__YOUR INSTRUCTIONS__: From the top of the records below down to the line containing "Task: Click the blue Get Pro button", reproduce every line exactly.
::::
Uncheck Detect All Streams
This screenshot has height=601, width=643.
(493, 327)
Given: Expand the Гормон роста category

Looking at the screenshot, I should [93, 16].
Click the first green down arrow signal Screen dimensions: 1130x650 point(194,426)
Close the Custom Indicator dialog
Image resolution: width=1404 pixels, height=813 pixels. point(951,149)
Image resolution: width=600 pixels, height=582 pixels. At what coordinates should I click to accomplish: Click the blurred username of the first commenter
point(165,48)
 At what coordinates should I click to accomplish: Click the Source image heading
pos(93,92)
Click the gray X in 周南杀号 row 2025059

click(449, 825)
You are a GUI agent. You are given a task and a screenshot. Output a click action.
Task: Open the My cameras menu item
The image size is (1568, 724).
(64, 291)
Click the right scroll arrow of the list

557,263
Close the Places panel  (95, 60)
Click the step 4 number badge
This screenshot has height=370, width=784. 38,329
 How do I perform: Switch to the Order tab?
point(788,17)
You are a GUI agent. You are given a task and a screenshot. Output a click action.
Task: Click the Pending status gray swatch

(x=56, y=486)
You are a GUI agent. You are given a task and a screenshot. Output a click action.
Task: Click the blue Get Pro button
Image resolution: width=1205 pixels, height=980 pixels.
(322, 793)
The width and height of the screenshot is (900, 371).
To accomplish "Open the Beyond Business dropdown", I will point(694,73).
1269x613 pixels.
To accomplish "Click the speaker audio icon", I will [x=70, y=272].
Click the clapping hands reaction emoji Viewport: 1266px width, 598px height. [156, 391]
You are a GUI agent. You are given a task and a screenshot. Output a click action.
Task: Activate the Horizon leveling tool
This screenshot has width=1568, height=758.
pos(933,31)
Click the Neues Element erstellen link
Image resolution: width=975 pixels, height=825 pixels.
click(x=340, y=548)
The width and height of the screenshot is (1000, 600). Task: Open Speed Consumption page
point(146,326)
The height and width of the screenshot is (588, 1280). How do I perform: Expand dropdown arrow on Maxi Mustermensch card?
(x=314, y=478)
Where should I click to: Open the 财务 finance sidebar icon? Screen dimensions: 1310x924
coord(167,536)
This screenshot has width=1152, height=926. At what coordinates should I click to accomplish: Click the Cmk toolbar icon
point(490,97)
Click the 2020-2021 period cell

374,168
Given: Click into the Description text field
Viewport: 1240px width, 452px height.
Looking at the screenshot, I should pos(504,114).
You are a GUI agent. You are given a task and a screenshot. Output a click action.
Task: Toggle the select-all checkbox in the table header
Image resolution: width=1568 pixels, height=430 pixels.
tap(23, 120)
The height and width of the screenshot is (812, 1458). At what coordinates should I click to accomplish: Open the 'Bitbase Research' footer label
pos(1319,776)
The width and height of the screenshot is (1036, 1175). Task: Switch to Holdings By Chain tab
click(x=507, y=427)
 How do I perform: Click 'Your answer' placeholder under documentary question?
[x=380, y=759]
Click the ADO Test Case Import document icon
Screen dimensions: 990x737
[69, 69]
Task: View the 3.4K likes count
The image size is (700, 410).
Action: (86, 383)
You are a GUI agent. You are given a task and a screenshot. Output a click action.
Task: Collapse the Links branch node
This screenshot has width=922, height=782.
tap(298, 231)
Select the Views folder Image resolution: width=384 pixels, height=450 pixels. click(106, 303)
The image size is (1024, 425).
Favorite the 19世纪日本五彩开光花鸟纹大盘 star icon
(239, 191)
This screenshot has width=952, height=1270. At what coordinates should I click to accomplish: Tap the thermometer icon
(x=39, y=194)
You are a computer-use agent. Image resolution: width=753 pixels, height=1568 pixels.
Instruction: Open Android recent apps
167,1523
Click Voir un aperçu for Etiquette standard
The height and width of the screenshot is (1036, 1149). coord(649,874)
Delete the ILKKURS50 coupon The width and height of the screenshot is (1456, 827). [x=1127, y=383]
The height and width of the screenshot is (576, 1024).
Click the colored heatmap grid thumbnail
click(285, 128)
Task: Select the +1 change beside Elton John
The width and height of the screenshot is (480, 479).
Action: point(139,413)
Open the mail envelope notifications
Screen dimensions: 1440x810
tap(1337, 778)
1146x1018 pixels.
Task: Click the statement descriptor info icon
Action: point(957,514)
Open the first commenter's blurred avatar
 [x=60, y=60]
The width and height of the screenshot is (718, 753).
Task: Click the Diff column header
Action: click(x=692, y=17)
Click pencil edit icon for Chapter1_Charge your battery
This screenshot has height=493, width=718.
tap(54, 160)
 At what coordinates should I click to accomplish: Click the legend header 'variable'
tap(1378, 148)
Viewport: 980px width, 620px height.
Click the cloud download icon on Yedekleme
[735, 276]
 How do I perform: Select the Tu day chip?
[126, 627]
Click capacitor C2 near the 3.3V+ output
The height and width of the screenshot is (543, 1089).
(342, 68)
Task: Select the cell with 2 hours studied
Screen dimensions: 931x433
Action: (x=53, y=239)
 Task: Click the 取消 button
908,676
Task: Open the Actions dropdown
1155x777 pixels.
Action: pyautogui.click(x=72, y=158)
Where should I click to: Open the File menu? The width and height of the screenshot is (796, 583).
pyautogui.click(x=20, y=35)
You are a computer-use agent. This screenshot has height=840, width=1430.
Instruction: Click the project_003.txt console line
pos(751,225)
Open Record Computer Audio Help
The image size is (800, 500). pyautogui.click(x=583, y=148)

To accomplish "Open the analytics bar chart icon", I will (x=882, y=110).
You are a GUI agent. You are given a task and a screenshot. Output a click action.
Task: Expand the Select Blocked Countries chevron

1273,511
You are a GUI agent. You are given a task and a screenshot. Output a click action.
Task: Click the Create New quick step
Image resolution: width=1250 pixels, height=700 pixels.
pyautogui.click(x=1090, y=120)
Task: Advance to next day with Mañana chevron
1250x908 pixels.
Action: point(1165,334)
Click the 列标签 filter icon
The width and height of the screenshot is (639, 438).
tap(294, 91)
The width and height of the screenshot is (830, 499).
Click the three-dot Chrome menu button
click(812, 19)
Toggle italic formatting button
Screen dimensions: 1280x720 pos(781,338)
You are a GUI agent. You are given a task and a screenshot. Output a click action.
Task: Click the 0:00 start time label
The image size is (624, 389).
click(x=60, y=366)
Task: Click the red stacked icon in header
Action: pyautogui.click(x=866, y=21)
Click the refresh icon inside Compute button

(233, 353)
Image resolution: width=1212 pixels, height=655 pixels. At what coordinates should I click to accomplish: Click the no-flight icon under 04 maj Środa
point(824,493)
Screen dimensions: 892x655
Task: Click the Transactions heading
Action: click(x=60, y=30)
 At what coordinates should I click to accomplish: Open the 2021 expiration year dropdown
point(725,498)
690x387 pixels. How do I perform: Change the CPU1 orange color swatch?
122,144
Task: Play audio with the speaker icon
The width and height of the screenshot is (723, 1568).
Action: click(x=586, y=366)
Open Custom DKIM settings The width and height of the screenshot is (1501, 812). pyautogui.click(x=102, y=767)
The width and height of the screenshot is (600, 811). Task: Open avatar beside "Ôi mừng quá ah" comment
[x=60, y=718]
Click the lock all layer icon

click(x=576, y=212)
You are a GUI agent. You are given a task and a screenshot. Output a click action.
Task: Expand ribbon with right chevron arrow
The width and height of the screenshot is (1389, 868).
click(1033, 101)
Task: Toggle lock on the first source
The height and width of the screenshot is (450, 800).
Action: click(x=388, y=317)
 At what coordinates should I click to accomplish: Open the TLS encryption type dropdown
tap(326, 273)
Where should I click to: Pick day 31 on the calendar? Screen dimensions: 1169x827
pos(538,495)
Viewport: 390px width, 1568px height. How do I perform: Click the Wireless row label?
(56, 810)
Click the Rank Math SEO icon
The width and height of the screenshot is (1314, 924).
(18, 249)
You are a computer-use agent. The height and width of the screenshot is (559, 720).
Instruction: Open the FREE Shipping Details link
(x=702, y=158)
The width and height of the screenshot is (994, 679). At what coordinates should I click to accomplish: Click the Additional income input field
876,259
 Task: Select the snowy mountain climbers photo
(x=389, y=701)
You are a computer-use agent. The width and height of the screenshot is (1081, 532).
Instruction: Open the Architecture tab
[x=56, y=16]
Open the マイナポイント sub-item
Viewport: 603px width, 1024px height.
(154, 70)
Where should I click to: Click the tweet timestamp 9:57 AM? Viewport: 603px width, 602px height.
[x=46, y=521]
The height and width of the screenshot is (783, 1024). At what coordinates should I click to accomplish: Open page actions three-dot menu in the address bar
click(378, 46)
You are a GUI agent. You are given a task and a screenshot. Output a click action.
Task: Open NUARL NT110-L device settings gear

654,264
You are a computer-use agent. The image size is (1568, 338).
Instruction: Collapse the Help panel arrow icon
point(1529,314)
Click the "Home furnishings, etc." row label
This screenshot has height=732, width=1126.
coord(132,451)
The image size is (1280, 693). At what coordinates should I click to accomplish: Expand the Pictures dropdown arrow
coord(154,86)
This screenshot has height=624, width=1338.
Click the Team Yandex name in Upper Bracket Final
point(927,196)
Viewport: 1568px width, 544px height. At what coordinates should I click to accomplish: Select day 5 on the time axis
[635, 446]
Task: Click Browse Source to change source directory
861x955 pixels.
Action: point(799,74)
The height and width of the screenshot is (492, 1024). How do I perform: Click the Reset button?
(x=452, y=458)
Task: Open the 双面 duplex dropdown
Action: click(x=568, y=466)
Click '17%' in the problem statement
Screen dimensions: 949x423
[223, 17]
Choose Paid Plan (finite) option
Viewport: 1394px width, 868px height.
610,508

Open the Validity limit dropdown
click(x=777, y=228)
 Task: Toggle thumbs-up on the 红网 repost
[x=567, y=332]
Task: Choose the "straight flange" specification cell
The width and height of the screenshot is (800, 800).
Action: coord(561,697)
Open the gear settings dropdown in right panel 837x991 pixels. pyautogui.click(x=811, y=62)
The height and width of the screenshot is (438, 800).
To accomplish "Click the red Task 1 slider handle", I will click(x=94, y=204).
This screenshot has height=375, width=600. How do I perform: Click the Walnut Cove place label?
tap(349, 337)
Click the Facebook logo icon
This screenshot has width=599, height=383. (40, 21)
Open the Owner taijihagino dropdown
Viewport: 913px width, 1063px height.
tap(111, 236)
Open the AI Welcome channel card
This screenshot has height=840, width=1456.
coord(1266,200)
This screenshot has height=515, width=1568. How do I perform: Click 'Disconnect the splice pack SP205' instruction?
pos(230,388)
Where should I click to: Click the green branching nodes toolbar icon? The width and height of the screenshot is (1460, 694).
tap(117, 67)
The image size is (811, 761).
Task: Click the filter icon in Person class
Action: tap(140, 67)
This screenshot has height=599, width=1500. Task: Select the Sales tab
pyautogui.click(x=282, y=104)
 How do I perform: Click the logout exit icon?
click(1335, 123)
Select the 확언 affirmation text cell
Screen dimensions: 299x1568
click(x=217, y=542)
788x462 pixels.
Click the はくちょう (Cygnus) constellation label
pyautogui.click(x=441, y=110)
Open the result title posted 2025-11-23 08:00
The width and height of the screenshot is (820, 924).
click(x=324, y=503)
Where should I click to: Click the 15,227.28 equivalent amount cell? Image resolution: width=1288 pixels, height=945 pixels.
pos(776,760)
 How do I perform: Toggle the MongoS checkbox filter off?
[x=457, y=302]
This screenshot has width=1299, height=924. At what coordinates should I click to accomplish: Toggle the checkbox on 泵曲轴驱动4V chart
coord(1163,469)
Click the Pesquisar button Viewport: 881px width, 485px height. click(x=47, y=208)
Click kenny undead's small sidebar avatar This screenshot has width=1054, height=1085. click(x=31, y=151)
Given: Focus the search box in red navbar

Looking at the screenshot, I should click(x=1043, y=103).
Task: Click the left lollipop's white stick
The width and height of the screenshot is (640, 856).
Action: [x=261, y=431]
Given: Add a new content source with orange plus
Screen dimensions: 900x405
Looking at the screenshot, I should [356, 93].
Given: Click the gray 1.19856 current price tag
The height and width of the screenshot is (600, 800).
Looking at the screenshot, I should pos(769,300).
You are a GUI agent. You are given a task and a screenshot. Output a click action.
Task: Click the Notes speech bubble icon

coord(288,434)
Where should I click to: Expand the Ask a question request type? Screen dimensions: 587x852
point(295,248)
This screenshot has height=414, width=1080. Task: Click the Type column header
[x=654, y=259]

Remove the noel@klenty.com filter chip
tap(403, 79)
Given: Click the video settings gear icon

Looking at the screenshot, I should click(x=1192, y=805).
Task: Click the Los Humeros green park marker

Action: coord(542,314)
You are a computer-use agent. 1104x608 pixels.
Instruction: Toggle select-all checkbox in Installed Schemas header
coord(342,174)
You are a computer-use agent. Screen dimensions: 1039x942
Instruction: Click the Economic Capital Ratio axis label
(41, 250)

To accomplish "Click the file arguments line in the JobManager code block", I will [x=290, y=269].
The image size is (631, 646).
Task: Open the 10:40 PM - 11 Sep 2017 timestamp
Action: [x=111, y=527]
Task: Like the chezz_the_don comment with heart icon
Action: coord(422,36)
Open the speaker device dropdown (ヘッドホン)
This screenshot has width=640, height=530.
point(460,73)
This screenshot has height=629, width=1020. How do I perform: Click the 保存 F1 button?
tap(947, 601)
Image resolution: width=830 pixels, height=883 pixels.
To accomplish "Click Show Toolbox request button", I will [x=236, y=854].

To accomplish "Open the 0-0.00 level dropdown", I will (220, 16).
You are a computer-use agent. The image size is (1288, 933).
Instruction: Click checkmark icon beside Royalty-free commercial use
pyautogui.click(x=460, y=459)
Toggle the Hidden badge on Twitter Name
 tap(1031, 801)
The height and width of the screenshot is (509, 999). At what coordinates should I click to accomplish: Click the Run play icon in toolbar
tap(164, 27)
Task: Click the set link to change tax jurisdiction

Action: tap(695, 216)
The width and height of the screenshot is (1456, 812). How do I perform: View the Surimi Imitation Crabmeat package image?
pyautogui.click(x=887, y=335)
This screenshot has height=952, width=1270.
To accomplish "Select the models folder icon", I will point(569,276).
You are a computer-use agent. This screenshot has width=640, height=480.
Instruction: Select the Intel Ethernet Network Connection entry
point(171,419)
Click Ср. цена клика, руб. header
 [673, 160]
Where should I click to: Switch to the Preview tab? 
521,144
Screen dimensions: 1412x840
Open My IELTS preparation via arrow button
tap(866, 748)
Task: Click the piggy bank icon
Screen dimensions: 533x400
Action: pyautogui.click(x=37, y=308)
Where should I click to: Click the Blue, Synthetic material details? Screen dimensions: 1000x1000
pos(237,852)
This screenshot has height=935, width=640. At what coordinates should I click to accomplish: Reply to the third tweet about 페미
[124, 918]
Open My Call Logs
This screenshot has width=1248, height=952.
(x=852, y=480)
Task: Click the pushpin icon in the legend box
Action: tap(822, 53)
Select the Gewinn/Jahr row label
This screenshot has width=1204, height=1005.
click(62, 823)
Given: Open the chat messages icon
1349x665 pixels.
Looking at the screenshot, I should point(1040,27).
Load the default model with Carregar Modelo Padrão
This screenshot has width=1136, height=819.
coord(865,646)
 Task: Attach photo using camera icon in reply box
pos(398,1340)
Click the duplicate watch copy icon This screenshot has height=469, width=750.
::::
__EXERCISE RESULT__:
Uncheck Detect All Streams
This screenshot has height=601, width=643.
(493, 327)
Given: Expand the Гормон роста category

Looking at the screenshot, I should [93, 16].
Click the first green down arrow signal Screen dimensions: 1130x650 point(194,426)
Close the Custom Indicator dialog
Image resolution: width=1404 pixels, height=813 pixels. point(951,149)
Image resolution: width=600 pixels, height=582 pixels. At what coordinates should I click to accomplish: Click the blurred username of the first commenter
point(165,48)
 At what coordinates should I click to accomplish: Click the Source image heading
pos(93,92)
Click the gray X in 周南杀号 row 2025059

click(449, 825)
You are a GUI agent. You are given a task and a screenshot. Output a click action.
Task: Open the My cameras menu item
The image size is (1568, 724).
(64, 291)
Click the right scroll arrow of the list

557,263
Close the Places panel  (95, 60)
Click the step 4 number badge
This screenshot has height=370, width=784. 38,329
 How do I perform: Switch to the Order tab?
point(788,17)
You are a GUI agent. You are given a task and a screenshot. Output a click action.
Task: Click the Pending status gray swatch

(x=56, y=486)
You are a GUI agent. You are given a task and a screenshot. Output a click action.
Task: Click the blue Get Pro button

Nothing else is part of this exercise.